Optimizer#
To successively optimize the weight and bias network parameters during the training iterations, Fortnet provides different algorithms. Depending on the problem and dataset, the choice of optimizer can have a major impact on convergence and overall behavior during training. Currently, the following choices are available:
Steepest Descent (SD) [11]
Conjugate Gradient (CG) [12]
FIRE (FIRE) [13]
Limited-Memory Broyden–Fletcher–Goldfarb–Shanno (LBFGS) [14]

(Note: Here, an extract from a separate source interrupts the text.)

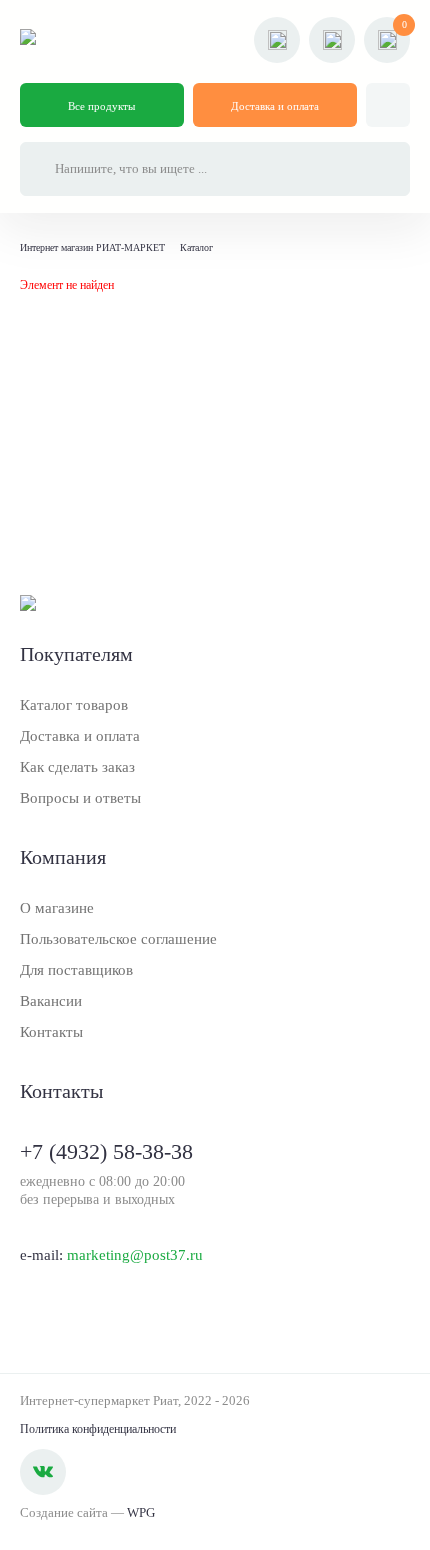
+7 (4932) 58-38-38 (106, 1151)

General Optimizer Settings#
Some parameters of the Training
block are universally valid across all
optimizers listed above. The table below lists these entries:
Setting |
Type |
Default |
Note |
NIterations |
Integer |
Huge() |
Max. number of training iterations |
Threshold |
Float |
Tiny() |
Gradient termination criterion |
NPrintout |
Integer |
10 |
Standard output print interval |
NSaveNet |
Integer |
100 |
Netstat output save interval |
MinDisplacement |
Float |
1e-06 |
Min. displacement in parameters |
MaxDisplacement |
Float |
1e+04 |
Max. displacement in parameters |
Shuffle |
Logical |
No |
Randomly shuffle order of gradient calculations |
Optimizer Specific Settings#
In addition to the universal parameters, there are also optimizer-specific options. These are the subject of the following sections.
Steepest Descent#
Exemplary HSD Training
block of the fortnet_in.hsd
user input:
Training = SD {
Threshold = 1e-08
NIterations = 10000
NPrintout = 10
NSaveNet = 100
MinDisplacement = 1e-10
MaxDisplacement = 5e-02
LearningRate = 0.01
Shuffle = No
}
Optimizer specific settings:
Setting |
Type |
Default |
Note |
LearningRate |
Float |
0.01 |
uniform weight of gradient components |
Conjugate Gradient#
Exemplary HSD Training
block of the fortnet_in.hsd
user input:
Training = CG {
Threshold = 1e-08
NIterations = 10000
NPrintout = 10
NSaveNet = 100
MinDisplacement = 1e-10
MaxDisplacement = 5e-02
Shuffle = No
}
Currently, there are no specific parameters for the conjugate gradient method.
FIRE#
Exemplary HSD Training
block of the fortnet_in.hsd
user input:
Training = FIRE {
Threshold = 1e-08
NIterations = 10000
NPrintout = 10
NSaveNet = 100
MinDisplacement = 1e-10
MaxDisplacement = 5e-02
Shuffle = No
}
Currently, there are no specific parameters for the conjugate gradient method.
L-BFGS#
Exemplary HSD Training
block of the fortnet_in.hsd
user input:
Training = LBFGS {
Threshold = 1e-08
NIterations = 10000
NPrintout = 10
NSaveNet = 100
MinDisplacement = 1e-10
MaxDisplacement = 5e-02
MaxForQNDisplacement = No
LineMin = Yes
Memory = 1000
Shuffle = No
}
Optimizer specific settings:
Setting |
Type |
Default |
Note |
MaxForQNDisplacement |
Logical |
False |
Consider max. step for quasi-Newton direction |
Linemin |
Logical |
True |
Use a line search |
Memory |
Integer |
1000 |
Nr. of past iterations to save |